The media diet continues. Not exactly a media fast, mind you: obviously I'm still occasionally finding my way to the Internet. But it's an effort. And, as I mentioned in a previous post, we are not watching TV, not even listening to radio. We don't know a whole lot of people here. We are On Retreat.

Humans in general are torn between craving interaction and longing for quiet and solitude. The Internet lets you do both at the same time, which is, I suspect, why it is so dangerously time-consuming: until this point in history, you had to have one or the other, never both. The psyche (if one is inclined toward technology) rejoices, and says More, more!

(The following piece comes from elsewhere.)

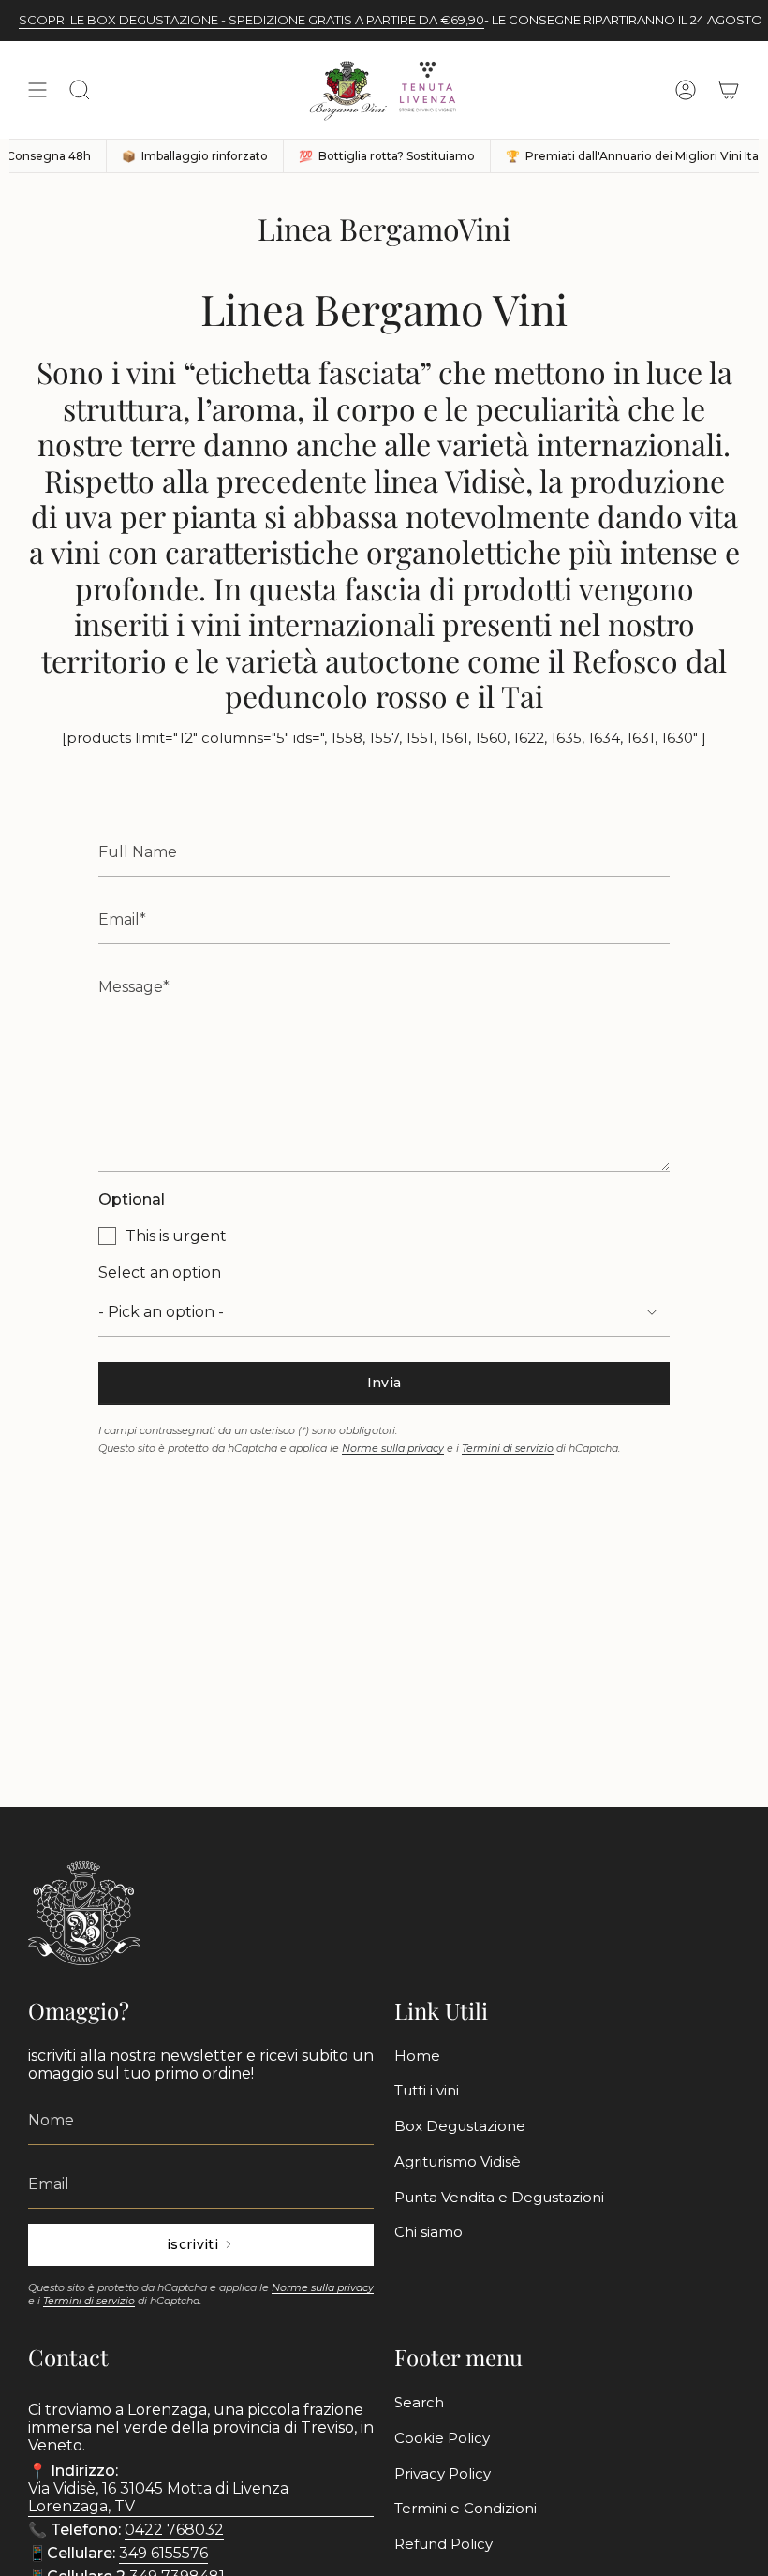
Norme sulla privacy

The quiet of this week of retreat is compelling me to notice that I only have a very, very small handful of pieces out at the moment. This is no good at all! (Although it is a function of my having been working on a few larger projects as well as getting in a fair bit of paid editing work, which is good, but even so.) I have a few days left of our fabulous Hobart retreat (surely the best capital city in all of Australia, and I have seen almost all of them by now).

Incidentally, I need to put in a plug for the phenomenally kind, helpful, and friendly people at the Tasmanian Writers Centre. I'll be teaching a one-day workshop for them on the weekend, and they have bent over backwards to make sure I feel welcomed and that I have the support I need as a writer far from home. They fully rock. Thanks, Chris and all!

1 Comments:

At 12:46 PM, Blogger Helen V. said...

It is a lovely place. It almost made me consider the possibility of living in Tasmania. All that water is a great attraction to someone who comes from where I do.